Data for this task:
----

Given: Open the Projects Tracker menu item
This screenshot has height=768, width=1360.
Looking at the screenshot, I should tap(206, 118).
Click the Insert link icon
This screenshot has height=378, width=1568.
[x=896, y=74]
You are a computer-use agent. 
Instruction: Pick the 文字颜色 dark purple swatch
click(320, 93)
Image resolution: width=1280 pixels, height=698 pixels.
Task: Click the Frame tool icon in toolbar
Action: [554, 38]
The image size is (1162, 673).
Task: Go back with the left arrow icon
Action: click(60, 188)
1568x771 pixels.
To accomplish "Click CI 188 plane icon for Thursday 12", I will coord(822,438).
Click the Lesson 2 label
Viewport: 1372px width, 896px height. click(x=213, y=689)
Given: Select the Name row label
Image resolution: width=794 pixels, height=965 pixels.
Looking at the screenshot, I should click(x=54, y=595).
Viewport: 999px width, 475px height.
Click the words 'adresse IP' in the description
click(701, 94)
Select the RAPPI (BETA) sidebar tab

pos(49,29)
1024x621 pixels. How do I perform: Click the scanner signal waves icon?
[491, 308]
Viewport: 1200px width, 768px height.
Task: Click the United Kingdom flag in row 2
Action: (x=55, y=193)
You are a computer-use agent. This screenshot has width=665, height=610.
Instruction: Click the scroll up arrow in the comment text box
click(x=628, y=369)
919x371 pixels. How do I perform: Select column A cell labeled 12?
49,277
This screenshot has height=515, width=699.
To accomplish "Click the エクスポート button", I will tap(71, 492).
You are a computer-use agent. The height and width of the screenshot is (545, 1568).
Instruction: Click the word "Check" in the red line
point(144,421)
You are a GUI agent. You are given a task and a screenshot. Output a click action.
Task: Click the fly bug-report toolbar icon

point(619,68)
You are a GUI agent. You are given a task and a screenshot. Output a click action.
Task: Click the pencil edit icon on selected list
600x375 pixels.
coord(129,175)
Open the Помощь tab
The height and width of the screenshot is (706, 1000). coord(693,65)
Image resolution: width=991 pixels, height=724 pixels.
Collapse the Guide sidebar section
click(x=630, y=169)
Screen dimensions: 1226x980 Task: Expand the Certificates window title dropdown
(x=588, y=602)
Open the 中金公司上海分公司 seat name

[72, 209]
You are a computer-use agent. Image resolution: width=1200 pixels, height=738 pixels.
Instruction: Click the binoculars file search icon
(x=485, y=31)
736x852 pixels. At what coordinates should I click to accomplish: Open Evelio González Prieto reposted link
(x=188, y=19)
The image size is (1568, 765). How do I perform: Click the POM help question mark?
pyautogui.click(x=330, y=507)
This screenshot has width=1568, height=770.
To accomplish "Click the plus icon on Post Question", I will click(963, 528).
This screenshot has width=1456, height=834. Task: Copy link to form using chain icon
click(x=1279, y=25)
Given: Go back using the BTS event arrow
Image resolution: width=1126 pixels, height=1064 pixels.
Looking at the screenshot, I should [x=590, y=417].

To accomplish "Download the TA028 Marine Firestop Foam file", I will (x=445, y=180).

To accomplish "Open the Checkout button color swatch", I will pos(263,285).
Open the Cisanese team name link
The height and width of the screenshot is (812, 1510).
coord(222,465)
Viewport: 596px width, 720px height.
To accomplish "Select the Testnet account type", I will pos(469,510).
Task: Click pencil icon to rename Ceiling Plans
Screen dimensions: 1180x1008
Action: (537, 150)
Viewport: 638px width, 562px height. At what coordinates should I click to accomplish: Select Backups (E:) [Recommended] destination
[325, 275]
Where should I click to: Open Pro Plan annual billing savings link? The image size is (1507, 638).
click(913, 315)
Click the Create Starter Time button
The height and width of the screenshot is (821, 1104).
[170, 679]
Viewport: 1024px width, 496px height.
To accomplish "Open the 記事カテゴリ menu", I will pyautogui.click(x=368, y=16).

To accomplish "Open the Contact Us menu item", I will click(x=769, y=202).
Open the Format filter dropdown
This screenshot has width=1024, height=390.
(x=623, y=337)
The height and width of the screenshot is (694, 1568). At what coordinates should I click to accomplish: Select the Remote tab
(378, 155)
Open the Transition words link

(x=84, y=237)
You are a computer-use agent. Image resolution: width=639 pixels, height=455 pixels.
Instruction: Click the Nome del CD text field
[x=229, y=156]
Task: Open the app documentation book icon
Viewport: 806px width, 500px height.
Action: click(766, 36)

----

Exercise task:
Convert every line of the entries above into a JSON list of strings, one string per line, leaving out blank lines.

Full answer:
[
  "Given: Open the Projects Tracker menu item",
  "This screenshot has height=768, width=1360.",
  "Looking at the screenshot, I should tap(206, 118).",
  "Click the Insert link icon",
  "This screenshot has height=378, width=1568.",
  "[x=896, y=74]",
  "You are a computer-use agent. ",
  "Instruction: Pick the 文字颜色 dark purple swatch",
  "click(320, 93)",
  "Image resolution: width=1280 pixels, height=698 pixels.",
  "Task: Click the Frame tool icon in toolbar",
  "Action: [554, 38]",
  "The image size is (1162, 673).",
  "Task: Go back with the left arrow icon",
  "Action: click(60, 188)",
  "1568x771 pixels.",
  "To accomplish \"Click CI 188 plane icon for Thursday 12\", I will coord(822,438).",
  "Click the Lesson 2 label",
  "Viewport: 1372px width, 896px height. click(x=213, y=689)",
  "Given: Select the Name row label",
  "Image resolution: width=794 pixels, height=965 pixels.",
  "Looking at the screenshot, I should click(x=54, y=595).",
  "Viewport: 999px width, 475px height.",
  "Click the words 'adresse IP' in the description",
  "click(701, 94)",
  "Select the RAPPI (BETA) sidebar tab",
  "pos(49,29)",
  "1024x621 pixels. How do I perform: Click the scanner signal waves icon?",
  "[491, 308]",
  "Viewport: 1200px width, 768px height.",
  "Task: Click the United Kingdom flag in row 2",
  "Action: (x=55, y=193)",
  "You are a computer-use agent. This screenshot has width=665, height=610.",
  "Instruction: Click the scroll up arrow in the comment text box",
  "click(x=628, y=369)",
  "919x371 pixels. How do I perform: Select column A cell labeled 12?",
  "49,277",
  "This screenshot has height=515, width=699.",
  "To accomplish \"Click the エクスポート button\", I will tap(71, 492).",
  "You are a computer-use agent. The height and width of the screenshot is (545, 1568).",
  "Instruction: Click the word \"Check\" in the red line",
  "point(144,421)",
  "You are a GUI agent. You are given a task and a screenshot. Output a click action.",
  "Task: Click the fly bug-report toolbar icon",
  "point(619,68)",
  "You are a GUI agent. You are given a task and a screenshot. Output a click action.",
  "Task: Click the pencil edit icon on selected list",
  "600x375 pixels.",
  "coord(129,175)",
  "Open the Помощь tab",
  "The height and width of the screenshot is (706, 1000). coord(693,65)",
  "Image resolution: width=991 pixels, height=724 pixels.",
  "Collapse the Guide sidebar section",
  "click(x=630, y=169)",
  "Screen dimensions: 1226x980 Task: Expand the Certificates window title dropdown",
  "(x=588, y=602)",
  "Open the 中金公司上海分公司 seat name",
  "[72, 209]",
  "You are a computer-use agent. Image resolution: width=1200 pixels, height=738 pixels.",
  "Instruction: Click the binoculars file search icon",
  "(x=485, y=31)",
  "736x852 pixels. At what coordinates should I click to accomplish: Open Evelio González Prieto reposted link",
  "(x=188, y=19)",
  "The image size is (1568, 765). How do I perform: Click the POM help question mark?",
  "pyautogui.click(x=330, y=507)",
  "This screenshot has width=1568, height=770.",
  "To accomplish \"Click the plus icon on Post Question\", I will click(963, 528).",
  "This screenshot has width=1456, height=834. Task: Copy link to form using chain icon",
  "click(x=1279, y=25)",
  "Given: Go back using the BTS event arrow",
  "Image resolution: width=1126 pixels, height=1064 pixels.",
  "Looking at the screenshot, I should [x=590, y=417].",
  "To accomplish \"Download the TA028 Marine Firestop Foam file\", I will (x=445, y=180).",
  "To accomplish \"Open the Checkout button color swatch\", I will pos(263,285).",
  "Open the Cisanese team name link",
  "The height and width of the screenshot is (812, 1510).",
  "coord(222,465)",
  "Viewport: 596px width, 720px height.",
  "To accomplish \"Select the Testnet account type\", I will pos(469,510).",
  "Task: Click pencil icon to rename Ceiling Plans",
  "Screen dimensions: 1180x1008",
  "Action: (537, 150)",
  "Viewport: 638px width, 562px height. At what coordinates should I click to accomplish: Select Backups (E:) [Recommended] destination",
  "[325, 275]",
  "Where should I click to: Open Pro Plan annual billing savings link? The image size is (1507, 638).",
  "click(913, 315)",
  "Click the Create Starter Time button",
  "The height and width of the screenshot is (821, 1104).",
  "[170, 679]",
  "Viewport: 1024px width, 496px height.",
  "To accomplish \"Open the 記事カテゴリ menu\", I will pyautogui.click(x=368, y=16).",
  "To accomplish \"Open the Contact Us menu item\", I will click(x=769, y=202).",
  "Open the Format filter dropdown",
  "This screenshot has width=1024, height=390.",
  "(x=623, y=337)",
  "The height and width of the screenshot is (694, 1568). At what coordinates should I click to accomplish: Select the Remote tab",
  "(378, 155)",
  "Open the Transition words link",
  "(x=84, y=237)",
  "You are a computer-use agent. Image resolution: width=639 pixels, height=455 pixels.",
  "Instruction: Click the Nome del CD text field",
  "[x=229, y=156]",
  "Task: Open the app documentation book icon",
  "Viewport: 806px width, 500px height.",
  "Action: click(766, 36)"
]